Records shown »

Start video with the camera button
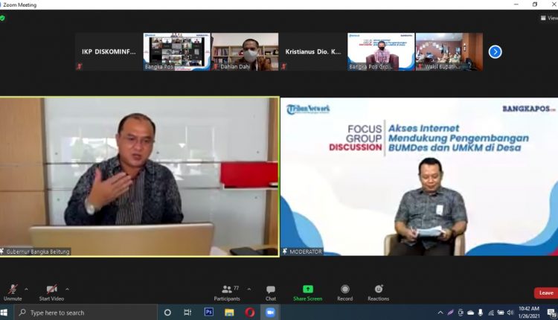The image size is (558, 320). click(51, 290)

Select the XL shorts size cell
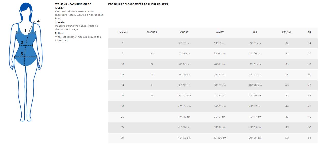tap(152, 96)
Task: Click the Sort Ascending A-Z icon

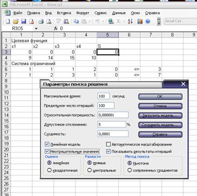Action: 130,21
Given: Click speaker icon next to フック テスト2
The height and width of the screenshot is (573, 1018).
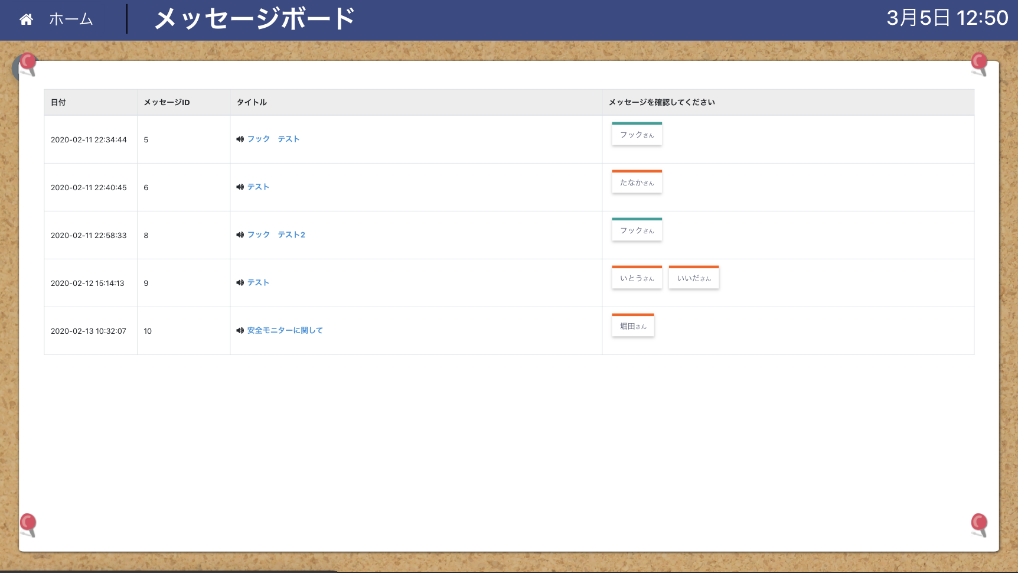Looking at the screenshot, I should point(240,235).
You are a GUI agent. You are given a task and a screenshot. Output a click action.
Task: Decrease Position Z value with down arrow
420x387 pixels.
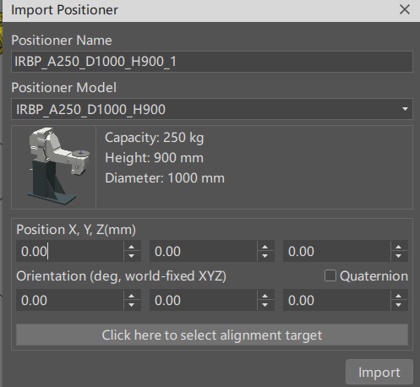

* * *

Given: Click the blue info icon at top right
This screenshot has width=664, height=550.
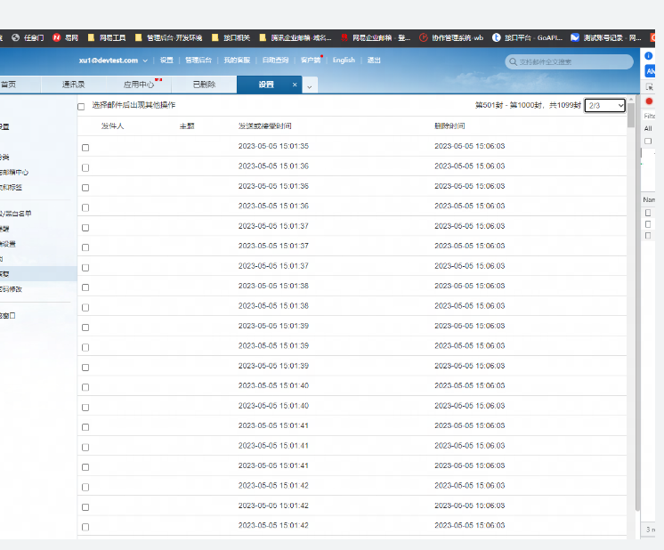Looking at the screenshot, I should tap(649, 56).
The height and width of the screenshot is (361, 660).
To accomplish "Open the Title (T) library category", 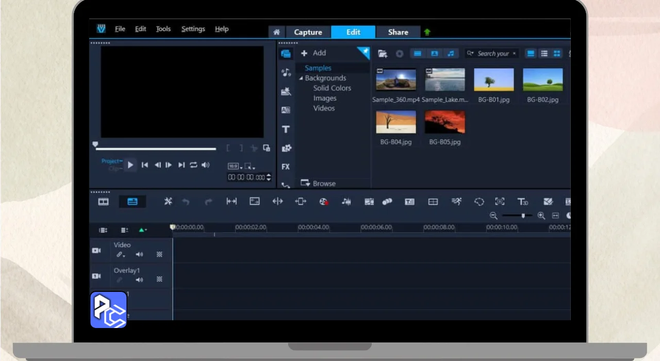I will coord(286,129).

Directive » Could you give the material again, starting with the line containing "Select the XL shorts size cell" and going through the line containing "Looking at the screenshot, I should point(240,235).", with "Click" replaced by "Press" and everything else unchanged? Leave out the pictures.

Solution to the exercise »
Select the XL shorts size cell
tap(152, 96)
Task: Press the Sort Ascending A-Z icon

Action: 130,21
Given: Press speaker icon next to フック テスト2
The height and width of the screenshot is (573, 1018).
Looking at the screenshot, I should point(240,235).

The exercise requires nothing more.